Jul 09, 2007 06:25
This is a large city, bisected by interstates and highways and expressways. I drive on them every day, whether going to and from work, seeing a friend, or going out to eat. Sometimes I like to just drive across the city and think about things. But, for me, driving in this city can be terrifying. Many of these highways and expressways are enclosed on both sides by concrete medians, and have no margins between the lanes and these medians. Very few of the exits and on-ramps have any kind of merging lane. Driving onto them you just run straight into the high-speed traffic flow and hope that no one smashes into you as you do so. Sometimes there is a margin and there will be large blocks of cement randomly set in the middle of it. This causes a staggering number of car accidents throughout the city, which I always hear about on the radio.

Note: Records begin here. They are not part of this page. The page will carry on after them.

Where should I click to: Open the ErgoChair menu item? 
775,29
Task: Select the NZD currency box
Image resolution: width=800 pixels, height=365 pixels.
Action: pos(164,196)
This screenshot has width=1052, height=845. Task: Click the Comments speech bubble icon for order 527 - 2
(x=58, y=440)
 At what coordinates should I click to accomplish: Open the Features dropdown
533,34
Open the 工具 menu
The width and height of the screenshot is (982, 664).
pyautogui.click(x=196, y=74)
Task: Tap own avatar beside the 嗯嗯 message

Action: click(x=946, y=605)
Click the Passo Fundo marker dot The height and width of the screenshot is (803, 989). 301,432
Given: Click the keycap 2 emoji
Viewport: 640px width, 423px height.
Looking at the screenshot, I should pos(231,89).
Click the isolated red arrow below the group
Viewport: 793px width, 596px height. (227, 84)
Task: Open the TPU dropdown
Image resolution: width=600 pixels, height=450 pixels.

But I don't listen to the radio very much. I usually listen to a CD or I listen to the sound of the air rushing past my car and the wheels speeding across the asphalt at ninety miles per hour. I drive and I know that within the next moment or a moment in the very near future I'm going to smash into something. I know that I'm going to blink and find myself crashing head-on into one of the concrete medians or the railing of a bridge. And I feel it happening during every moment of the drive. Every second I feel a new impact just a second away. I feel the impact. It's like being hit by a bolt of lightning and a brick wall at once. It's like being hit in the back with a baseball bat. I feel the blinding flash, the shock, numbing and nullifying all of my senses for a moment. And in that flash I imagine in slow motion as the gears and rods of the transmission are smashing through my legs, the steering column is crushing into my chest, and the windshield is slamming against my skull and tearing my face and scalp apart. Or I'm thrown into the dashboard and windshield and I feel my limbs and back and neck snapping. The shock diminishes and I find myself broken and fading. It only happens when I'm driving alone, and sometimes my mind will be on other things. But very often this is what I think about and feel when I drive in this city. I feel it in every meter of every mile. I can smell the first hints if the alkaline scent that bursts throughout the sinuses at the moment of impact, and I know as I imagine all of the bones in my body being shattered that at any second it will happen for real. When I'm driving I know exactly how I'm going to die and I know that it's going to be very soon.
But then I exit the freeway and I drive down the relatively quiet road towards my home, with grassy fields on both sides of me. The terror dissipates and I completely forget it and start thinking about people that I'd like to talk to or how I'd like to take a nap when I walk through my apartment door.